Likely that m is “mid”
When you do the changes described in that section, does it run ok for you? It does not for me. I have a large memory allocation, and the code is actually slower. I am probably doing something wrong. Showing the full code in that blog would have maybe been better for new people like me who are trying to learn and reproduce their “experiment”.
To chime in on your issue that your code provides no speedup VS the code provided as a solution.
I found this thread to be helpful: For loops run SUPER slow in Julia when outside a function - Stack Overflow
and I believe it provides hints as to why you did not see the expected results in your code.
Hi @GeoKou , thank you for the link but I don’t get it. All my loops are inside functions.
It seems, after testing it myself, that the difference that enables the desired behavior is having the “partition” part of the code in its own function.
I think it is not exactly the issue in the thread I sent, but a similar one; by having the while loops in a function that is called on each thread, julia must be putting up “safety” mechanics to prevent any issues (even though the code is written in a way that no such issues should arise), and this slowdown is removed by having the while loops (the partition function) in their own function.
Ok let’s assume you are right, then if you look at the blog sent by @blackeneth you can see that the parallel mergesort has a loop in function body and the code is running perfectly fine in parallel.
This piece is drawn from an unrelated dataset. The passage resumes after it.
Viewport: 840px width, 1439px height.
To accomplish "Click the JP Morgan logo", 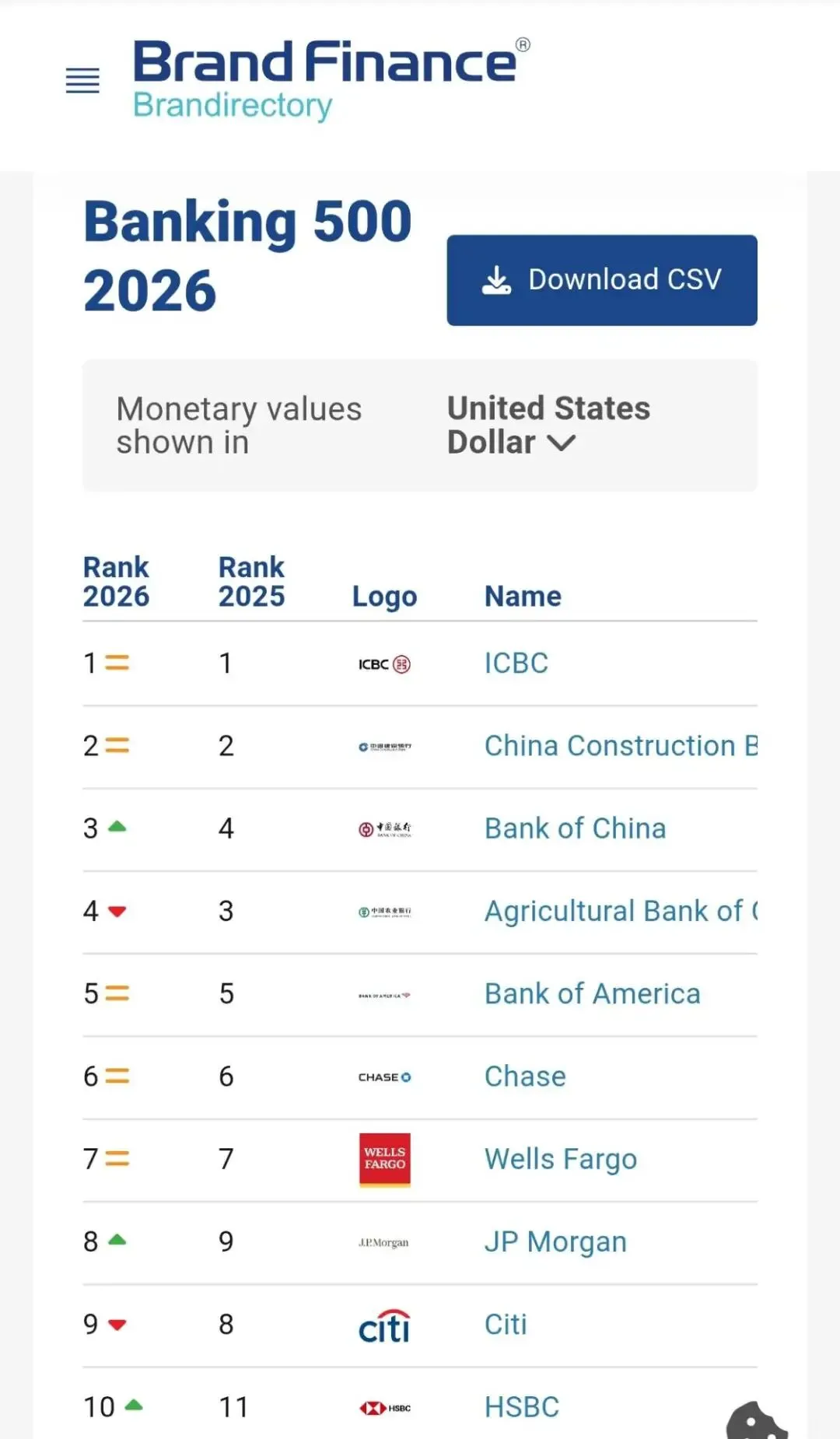I will (384, 1242).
So how do you explain this?
Also, interestingly if we move the 2 while loops in mergesort to a function and call that function inside parallel merge sort then it slows down the function. So we have here the opposite effect
I spawned a new thread, with the two codes in one, here:
@gitboy16 or anybody else, please post there the mergesort with the opposite behavior.
This is a nice piece of code. I hope I have your permission to borrow it? Thanks.
I teach for 25 years a Parallel Computing class to advanced engineering students. I’ve been toying with the idea of using Julia as a common “algorithmic notation” to describe parallel algorithms and ideas, --executable pseudocode-- as I call it
Since Julia 1.8, I think I got all I need.